→ **WORK ITEM**:
An exact repeat is needed of the lines from the one with "Given: Open the Stickers panel" through the last line of the data below. Please omit the pictures.

Collected data entries:
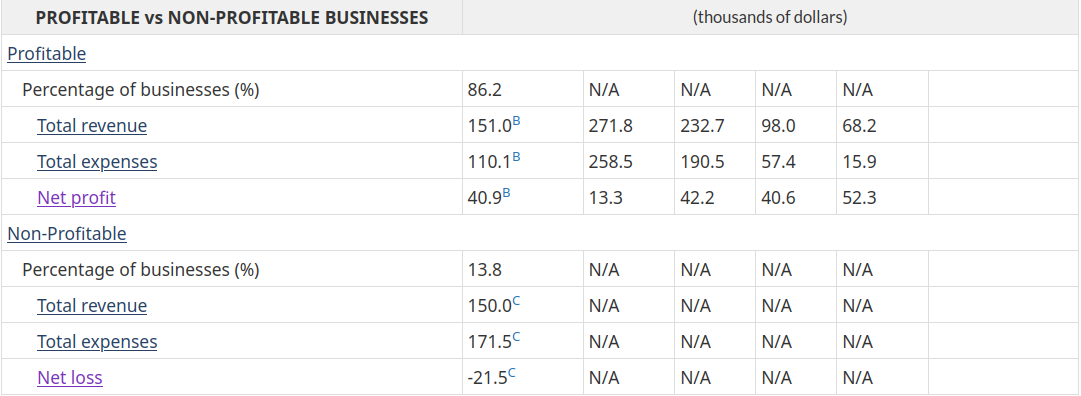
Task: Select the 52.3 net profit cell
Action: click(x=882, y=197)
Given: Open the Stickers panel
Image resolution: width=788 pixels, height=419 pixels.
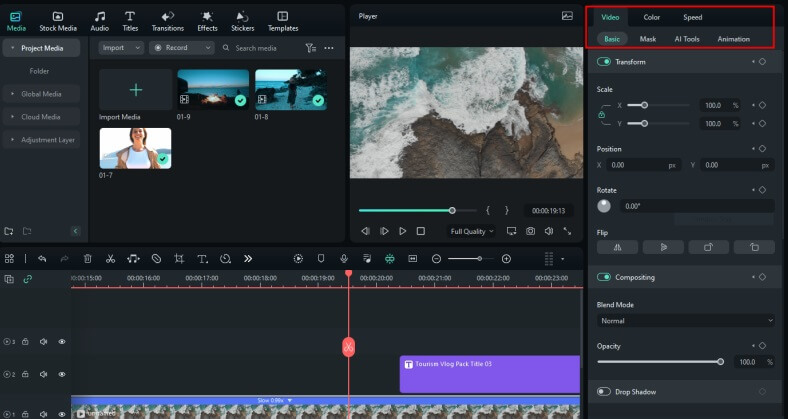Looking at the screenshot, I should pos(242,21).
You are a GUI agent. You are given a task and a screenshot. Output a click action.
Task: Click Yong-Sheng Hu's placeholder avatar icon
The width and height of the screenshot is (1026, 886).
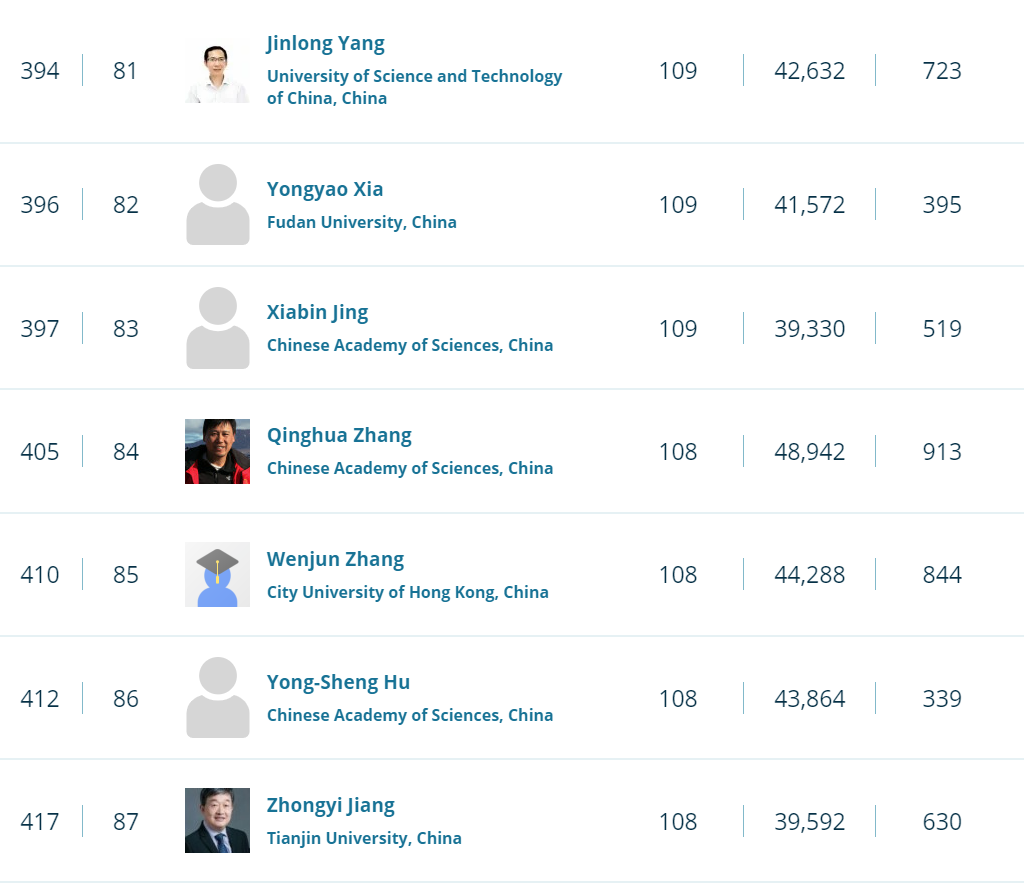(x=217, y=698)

→ **RESULT FOR THIS EXERCISE**:
Given: Open the Stickers panel
Image resolution: width=788 pixels, height=419 pixels.
Looking at the screenshot, I should pos(242,21).
You are a GUI agent. You are given a task and a screenshot. Output a click action.
Task: Click Yong-Sheng Hu's placeholder avatar icon
The width and height of the screenshot is (1026, 886).
(x=217, y=698)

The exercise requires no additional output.